Peter Reynolds, Chairman of the advocacy group CLEAR, founding father of the CannaPro commerce affiliation, and a former Director of the Hashish Trades Affiliation, mentioned the FSA’s dealing with of CBD has already devastated the UK market. He recalled that whole-plant extracts “turned enormously in style with British individuals” a couple of decade in the past, providing protected and efficient dietary supplements, earlier than regulators imposed a “bureaucratic course of” beneath novel meals guidelines. He mentioned the end result has been the closure of a whole bunch of companies, the lack of 1000’s of jobs, and the elimination of many beneficial full-spectrum merchandise, leaving primarily “ineffective” CBD isolate oils available on the market.
Blaming Huge Pharma
Reynolds argued that pharmaceutical pursuits and massive enterprise pushed for tighter controls as a result of they have been “alarmed that they have been lacking out,” and he welcomed the Article 4 submitting as the right authorized course of to reverse what he known as the FSA’s “conflict on CBD.”

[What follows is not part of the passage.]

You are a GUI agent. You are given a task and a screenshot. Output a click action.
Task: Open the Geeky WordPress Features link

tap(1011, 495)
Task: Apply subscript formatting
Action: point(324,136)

The FSA has not but indicated whether or not it should rethink its place. Advocates mentioned readability is urgently wanted to resolve uncertainty that has left firms in limbo. “The underside line is that hemp is a meals,” the submission concluded. “Any regulatory framework that ignores this easy truth will proceed to distort the market and undermine truthful competitors.”
FSA’s central position
After CBD was designated a “novel meals” in 2019, the UK’s Meals Requirements Company (FSA) and Meals Requirements Scotland (FSS) have seen many firms’ functions transfer via a number of phases: first validation (“awaiting proof”), then security evaluation, then risk-management assessment, and at last ministerial authorisation. As of mid-2025, there are about 11,500 CBD meals merchandise listed on the FSA’s Public Listing, that are linked to functions which can be progressing or beneath assessment.
Signatories to the Article 4 submission embrace Allworld Merchandise, Huge Chief Hemp, Bnatural, Brown’s CBD, CBD Brother, CBD One, CBD-UK, Crop England, Blissful Hemper, Hempen Natural, Jersey Hemp, Naturally Pure Lab, Naturecan, Orange County, Ortis Wellbeing, and Mission Forty8.